U.S. inflation barely rose in March as consumer spending remained tepid, making it less likely that the Federal Reserve will be able to follow through on its projected two interest rate increases this year.
The tame inflation backdrop was reinforced by another government report on Friday showing a modest advance in labor costs in the first quarter.
Other data showing a drop in consumer sentiment in April, the fourth consecutive monthly decline, and a softening in factory activity in the Midwest further supported the case for a single rate hike in 2016.
The data suggest, at least for now, that the economy will probably not rebound strongly in the second quarter after growth slowed to a crawl in the first three months of the year.
“The tone of these reports was quite weak, playing into the current narrative of weakening growth and the subdued inflationary momentum,” said Millan Mulraine, deputy chief economist at TD Securities in New York. “We are expecting only one rate hike this year, with that move coming in September.”
The Commerce Department reported that the personal consumption expenditures (PCE) price index, excluding the volatile food and energy components, edged up 0.1 percent last month after increasing 0.2 percent in February.

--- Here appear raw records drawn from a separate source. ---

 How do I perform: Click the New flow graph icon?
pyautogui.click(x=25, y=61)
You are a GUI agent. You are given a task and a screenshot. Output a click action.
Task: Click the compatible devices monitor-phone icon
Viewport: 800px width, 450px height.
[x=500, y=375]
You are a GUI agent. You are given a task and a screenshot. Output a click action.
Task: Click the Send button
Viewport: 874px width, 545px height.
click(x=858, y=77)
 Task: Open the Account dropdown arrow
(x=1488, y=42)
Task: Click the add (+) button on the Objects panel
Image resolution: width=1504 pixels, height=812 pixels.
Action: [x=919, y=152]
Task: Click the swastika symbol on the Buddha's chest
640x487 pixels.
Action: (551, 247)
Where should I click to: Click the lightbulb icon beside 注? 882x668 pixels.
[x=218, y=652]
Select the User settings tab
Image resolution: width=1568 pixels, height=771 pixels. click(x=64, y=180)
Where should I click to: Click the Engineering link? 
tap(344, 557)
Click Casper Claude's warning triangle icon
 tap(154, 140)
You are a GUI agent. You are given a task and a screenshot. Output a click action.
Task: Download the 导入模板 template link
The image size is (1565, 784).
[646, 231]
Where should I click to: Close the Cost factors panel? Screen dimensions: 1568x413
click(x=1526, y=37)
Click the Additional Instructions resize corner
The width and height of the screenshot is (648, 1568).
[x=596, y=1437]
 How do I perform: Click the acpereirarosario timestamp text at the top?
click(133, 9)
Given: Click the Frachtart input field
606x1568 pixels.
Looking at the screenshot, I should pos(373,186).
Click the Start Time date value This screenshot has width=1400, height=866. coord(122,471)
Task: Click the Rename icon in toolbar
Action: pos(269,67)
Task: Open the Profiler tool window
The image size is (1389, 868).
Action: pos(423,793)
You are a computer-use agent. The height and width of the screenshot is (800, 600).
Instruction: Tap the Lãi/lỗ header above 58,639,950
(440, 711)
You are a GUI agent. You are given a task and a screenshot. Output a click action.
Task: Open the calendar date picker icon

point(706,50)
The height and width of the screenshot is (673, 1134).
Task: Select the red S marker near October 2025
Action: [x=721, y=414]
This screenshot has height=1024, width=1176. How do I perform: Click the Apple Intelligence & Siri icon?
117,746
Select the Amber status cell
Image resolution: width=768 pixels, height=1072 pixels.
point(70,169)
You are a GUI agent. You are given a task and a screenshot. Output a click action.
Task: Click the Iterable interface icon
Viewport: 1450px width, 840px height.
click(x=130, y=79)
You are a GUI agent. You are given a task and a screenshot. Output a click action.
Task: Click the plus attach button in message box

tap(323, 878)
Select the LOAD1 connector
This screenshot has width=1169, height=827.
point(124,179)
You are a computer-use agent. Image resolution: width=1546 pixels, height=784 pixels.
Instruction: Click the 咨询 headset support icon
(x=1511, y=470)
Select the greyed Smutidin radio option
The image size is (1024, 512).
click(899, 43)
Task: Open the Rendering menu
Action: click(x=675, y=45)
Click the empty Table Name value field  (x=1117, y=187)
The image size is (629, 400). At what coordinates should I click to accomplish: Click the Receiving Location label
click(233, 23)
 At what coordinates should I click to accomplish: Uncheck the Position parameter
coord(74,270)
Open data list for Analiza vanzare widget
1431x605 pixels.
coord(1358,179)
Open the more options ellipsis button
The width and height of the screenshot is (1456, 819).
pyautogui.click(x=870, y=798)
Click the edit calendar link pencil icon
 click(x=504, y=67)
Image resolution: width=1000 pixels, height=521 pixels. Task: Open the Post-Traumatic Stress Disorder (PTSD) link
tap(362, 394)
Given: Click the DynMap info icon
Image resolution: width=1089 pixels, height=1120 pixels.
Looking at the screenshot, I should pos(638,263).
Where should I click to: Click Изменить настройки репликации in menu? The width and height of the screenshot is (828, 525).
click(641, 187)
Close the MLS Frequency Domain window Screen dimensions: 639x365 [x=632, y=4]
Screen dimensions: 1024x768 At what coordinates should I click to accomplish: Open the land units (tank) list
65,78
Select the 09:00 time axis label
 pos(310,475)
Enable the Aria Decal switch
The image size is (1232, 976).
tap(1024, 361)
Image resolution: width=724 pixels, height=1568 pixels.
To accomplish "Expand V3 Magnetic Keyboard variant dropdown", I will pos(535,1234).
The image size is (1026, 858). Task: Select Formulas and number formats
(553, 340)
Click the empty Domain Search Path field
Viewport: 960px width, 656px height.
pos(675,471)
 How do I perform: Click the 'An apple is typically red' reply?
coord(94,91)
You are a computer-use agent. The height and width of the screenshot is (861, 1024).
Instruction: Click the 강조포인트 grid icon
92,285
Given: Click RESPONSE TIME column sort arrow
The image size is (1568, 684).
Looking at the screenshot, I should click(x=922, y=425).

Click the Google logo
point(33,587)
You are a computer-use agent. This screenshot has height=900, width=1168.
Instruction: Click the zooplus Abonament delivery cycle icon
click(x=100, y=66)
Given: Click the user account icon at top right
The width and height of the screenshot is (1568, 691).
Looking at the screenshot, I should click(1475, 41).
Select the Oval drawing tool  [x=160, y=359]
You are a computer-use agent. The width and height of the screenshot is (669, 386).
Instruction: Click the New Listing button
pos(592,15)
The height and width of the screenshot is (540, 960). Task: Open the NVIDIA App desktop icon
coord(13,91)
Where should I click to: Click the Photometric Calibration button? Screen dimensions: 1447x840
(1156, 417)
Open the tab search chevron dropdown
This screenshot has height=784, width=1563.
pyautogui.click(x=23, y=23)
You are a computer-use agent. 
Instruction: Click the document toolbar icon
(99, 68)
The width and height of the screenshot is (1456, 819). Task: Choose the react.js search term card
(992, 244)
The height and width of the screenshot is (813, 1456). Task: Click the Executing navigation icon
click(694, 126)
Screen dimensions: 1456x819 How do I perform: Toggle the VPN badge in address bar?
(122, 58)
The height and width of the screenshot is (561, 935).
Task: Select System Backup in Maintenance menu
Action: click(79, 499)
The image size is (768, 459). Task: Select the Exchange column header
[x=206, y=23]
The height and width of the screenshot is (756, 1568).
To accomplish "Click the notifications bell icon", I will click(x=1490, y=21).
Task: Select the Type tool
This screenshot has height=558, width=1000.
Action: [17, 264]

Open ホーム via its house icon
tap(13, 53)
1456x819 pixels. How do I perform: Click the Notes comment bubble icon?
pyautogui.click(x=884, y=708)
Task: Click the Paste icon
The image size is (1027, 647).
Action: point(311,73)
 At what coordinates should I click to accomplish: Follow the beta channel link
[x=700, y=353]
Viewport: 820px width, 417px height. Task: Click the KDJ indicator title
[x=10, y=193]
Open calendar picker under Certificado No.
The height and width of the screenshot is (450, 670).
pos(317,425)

The so-called core PCE, which is the U.S. central bank’s preferred inflation measure and is running below its 2 percent target, rose 1.6 percent in the 12 months through March, after advancing 1.7 percent in February.
Following its latest policy meeting this week, the Fed said it was continuing to “closely” monitor inflation. It left its benchmark overnight interest rate unchanged and suggested it was in no hurry to tighten monetary policy further.
The central bank hiked rates in December for the first time in nearly a decade and Fed policymakers earlier this year forecast two more rate hikes for 2016. But market-based measures of Fed policy expectations mostly lean to one hike this year.
The dollar fell to an eight-month low against a basket of currencies on the data. U.S. stocks tumbled and prices for U.S. government bonds weakened marginally.